Circumstances here favor finding the imposition of the MRT is a rational means of affecting a legitimate legislative purpose. The TCJA is a major shift in how U.S. taxpayers doing business overseas are taxed. Prior to the TCJA, taxpayers paid no U.S. tax on a CFC's earnings and profits until those amounts were repatriated, thereby incentivizing U.S. taxpayers to offshore earnings and profits through the use of foreign subsidiaries. See 26 U.S.C. §§ 951, 952, 956 (2016); see generally Susan C. Morse, A Corporate Offshore Profits Transition Tax, 91 N.C. L. REV. 549, 550 (2013) (describing the incentive produced by the pre-TCJA scheme to retain foreign earnings and profits offshore). The TCJA attempts to cure this incentive by transitioning to a territorial tax model, which includes subjecting a U.S. shareholder's ratable portion of a CFC's earnings and profits to taxation regardless of whether the CFC distributes those funds. See TCJA §§ 14101-14223. However, absent a transition tax like the MRT, any earnings and profits undistributed upon the effective date of the TCJA would escape the imposition of U.S. taxation. Ordower, supra at 1377-80. As for the period of prior earnings subject to the transition tax, it was reasonable for Congress to select all dates after 1986 as the starting point, as this marks the last major overhaul of the Tax Code prior to the TCJA. See Tax Reform Act of 1986, Pub. L. No. 99-514, 100 Stat. 2085.

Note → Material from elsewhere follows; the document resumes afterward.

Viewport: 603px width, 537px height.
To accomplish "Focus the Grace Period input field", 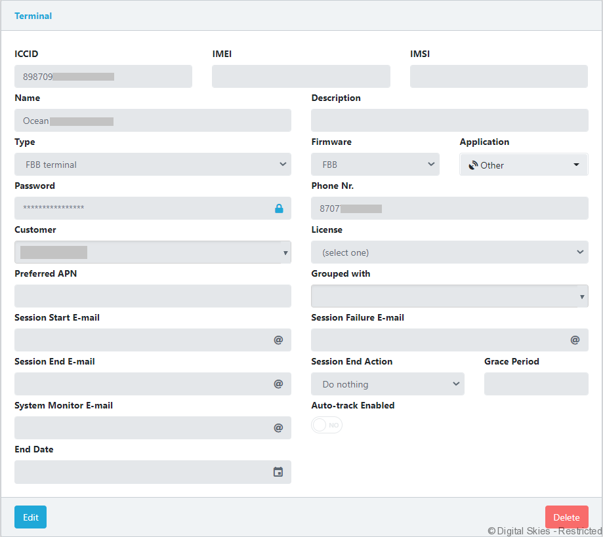I will [535, 384].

Moreover, the duration of retroactivity is just one of the considerations relevant to whether there is a rational basis for the tax. See GPX Int'l Tire Corp. v. U.S., 780 F.3d 1136, 1142 (Fed. Cir. 2015). Remaining considerations are whether the MRT is a "wholly new tax," whether it resolves uncertainty in the law, whether taxpayers received notice of the potential change in the law, and whether the provision is "remedial in nature." Id. As previously discussed, the MRT is not a "wholly new tax." And it is "remedial." It is a change in subpart F to incentivize U.S. taxpayers to repatriate foreign earnings. The MRT also resolves uncertainty in the law. Under the prior regime, it was unclear when and if a CFC's earnings attributable to U.S. shareholders would be subject to U.S. tax. The TCJA and MRT remove that uncertainty. Ratable portions of prior undistributed earnings and profits are now subject to U.S. taxation and future amounts are subject to U.S. taxation as earned. 26 U.S.C. § 965. While it is true that Plaintiffs received little notice that the taxation of KisanKraft, Ltd.'s undistributed earnings and profits would change, this consideration is "not dispositive of the due process analysis." GPX Int'l Tire Corp., 780 F.3d at 1143. In Carlton, the tax "did not violate due process even through the challenger 'specifically and detrimentally relied' on the prior state of the law and . . . did not have prior notice of the change in the law." Id. (quoting Carlton, 512 U.S. at 33-34).
Therefore, the MRT does not violate due process and, as a tax on income, it is constitutionally valid.
For the foregoing reasons, the Government's motion to dismiss (Dkt. No. 26) is GRANTED, Plaintiffs' motion for summary judgment (Dkt. No. 29) is DENIED, and the Government's Rule 56(d) motion (Dkt. No. 34) is DENIED as moot. The case is DISMISSED with prejudice.
DATED this 19th day of November 2020.